Il racconto di Watson, così come tutti i racconti di Sf che si occupano del cosiddetto "contatto" con entità aliene, pone in atto essenzialmente uno sviluppo basato sulla "comunicazione incompleta".

La presenza dell’"altro" presuppone come di consueto la ridiscussione del "sè", ovvero la ridiscussione della propria visione del mondo e di conseguenza dei rapporti comunicativi con essi stabiliti.

Nella Sf classica, in realtà, il tutto si risolve in una sorta di "mistery", in cui l’"eroe scienziato" di turno impegna la sua intelligenza razionale nel risolvere il "rompicapo alieno". Non viene messo in dubbio il fatto che tale rompicapo possa essere risolvibile senza mettere in discussione i metodi di ricerca. Si suppone in altre parole che il pensiero razionale-scientifico-occidentale sia una sorta di "linguaggio universale" in grado di funzionare al di là di qualsiasi limite comunicativo (questa mistificazione non è solamente un fatto letterario, come dimostra il famoso "messaggio universale" inserito alcuni anni fa in una sonda americana destinata a varcare i limiti del sistema solare). L'alieno è in ogni caso qualcosa che "comunica", anche se con segni diversi, e perciò insinua una sostanziale identità. Il problema risiede solamente nella decodificazione del messaggio. E nel messaggio, mai banale, mai insignificante, risiede infine l'immagine rispecchiata dell'uomo, i suoi "lati oscuri" (o luminosi), il suo desiderio di potenza, di distruzione e auto-distruzione, di sublimazione.

L'alieno diventa così un simbolo, una figura mitica, non più solo l’"altro", ma il "doppio". Ed ecco l'alieno angelo o demonio, entità ferma o supernaturale, salvatore, demiurgo, sterminatore, ecc.

La ricerca della "natura dell'alieno", della sua valenza mitica, è del resto l'elemento scatenante di questa branca della letteratura di Sf. Né probabilmente potrebbe essere in altro modo, dato che non sarebbe facile definire un vero "altro" che non sia in qualche modo, transitivo od oppositivo, una "traslazione" del proprio io. E l’"altro" così definito sarebbe del tutto inutile alla letteratura, in quanto non potrebbe essere descritto, né nominato, e non sarebbe importante ai fini della storia, perché non in grado di comunicare alcunchè.

Anche "La luna e Michelangelo" si pone nella "buona tradizione" fantascientifica, con alcuni distinguo importanti, peraltro, che vedremo di individuare.

Un primo abbozzo di modello oppositivo appare subito in modo eclatante all'inizio della storia (e malgrado la conclusione "a sorpresa", rimane confermato, come vedremo): la situazione descritta ci presenta due gruppi sociali contrapposti: il primo, quello della spedizione umana, in cui la scienza e il razionalismo sono la componente principale. Il "linguaggio" di questa prima comunità esprime al massimo grado questo tipo di cultura (vedi l'interessante "linguaggio condensato" usato dai componenti per scambiarsi informazioni).

» COMPITO 1
Spiega in una-tre frasi perché, secondo il brano sulla fantascienza, un "altro" del tutto estraneo sarebbe inutile alla letteratura.
» COMPITO 2
Duplica dal brano sulla fantascienza tutto il testo che va da "L'alieno diventa così" giù fino a "vedremo di individuare.".
» COMPITO 3
Riprendi il brano sulla fantascienza e scrivine il seguito a partire dalla sua ultima frase, per favore.

» DATI SALVATI
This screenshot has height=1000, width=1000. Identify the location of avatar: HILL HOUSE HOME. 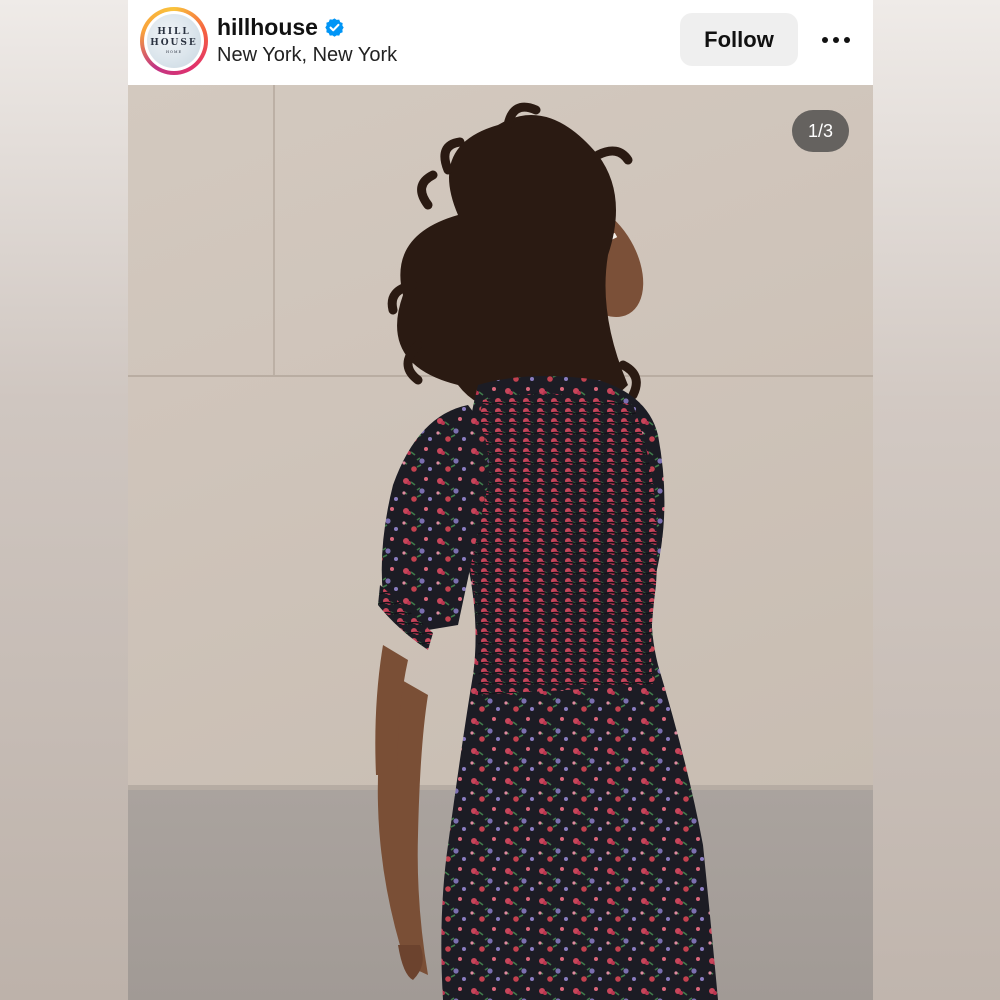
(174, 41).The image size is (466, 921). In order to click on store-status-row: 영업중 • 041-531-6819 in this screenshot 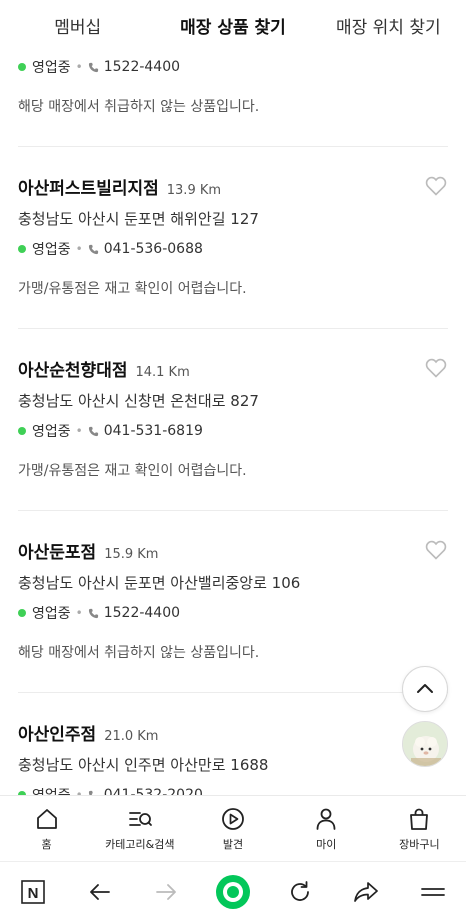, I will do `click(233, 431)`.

» RISPOSTA 1
Un "altro" del genere non potrebbe essere descritto né nominato. Inoltre non avrebbe importanza ai fini della storia, perché non sarebbe in grado di comunicare nulla.

» RISPOSTA 2
L'alieno diventa così un simbolo, una figura mitica, non più solo l’"altro", ma il "doppio". Ed ecco l'alieno angelo o demonio, entità ferma o supernaturale, salvatore, demiurgo, sterminatore, ecc.

La ricerca della "natura dell'alieno", della sua valenza mitica, è del resto l'elemento scatenante di questa branca della letteratura di Sf. Né probabilmente potrebbe essere in altro modo, dato che non sarebbe facile definire un vero "altro" che non sia in qualche modo, transitivo od oppositivo, una "traslazione" del proprio io. E l’"altro" così definito sarebbe del tutto inutile alla letteratura, in quanto non potrebbe essere descritto, né nominato, e non sarebbe importante ai fini della storia, perché non in grado di comunicare alcunchè.

Anche "La luna e Michelangelo" si pone nella "buona tradizione" fantascientifica, con alcuni distinguo importanti, peraltro, che vedremo di individuare.

» RISPOSTA 3
Il secondo gruppo è quello costituito dalla comunità aliena, i cui membri hanno caratteristiche e comportamenti tipici dell'"animalesco" (nudità, pelosità, scarsa intelligenza, minima organizzazione sociale, assenza di tecnologia). Il linguaggio di questo secondo gruppo è minimale, poco complesso, difficile da decodificare. Sono l'equivalente di una tribù primitiva terrestre, e proprio per questo prototipo dell’"essere primigenio", più vicino alla natura.

Si delinea quindi chiaramente una delle strutture oppositive più comuni, ovvero:

Cultura vs. Natura

È di conseguenza ipotizzabile un modello base di questo tipo:

umani natura

cultura alieni

(con una freccia in entrambi i sensi da "umani" ad "alieni", ed una in entrambi i sensi da "cultura" a "natura")

Si tratta di un modello la cui ricorrenza è piuttosto frequente in fantascienza, e che rientra appieno nella casistica della "mitologia aliena" di cui si è parlato. Tuttavia, tale strutturazione non appare univocamente definita all'inizio del racconto, ma anzi costituisce il dilemma centrale alla cui soluzione è votato l'intero agire dinamico.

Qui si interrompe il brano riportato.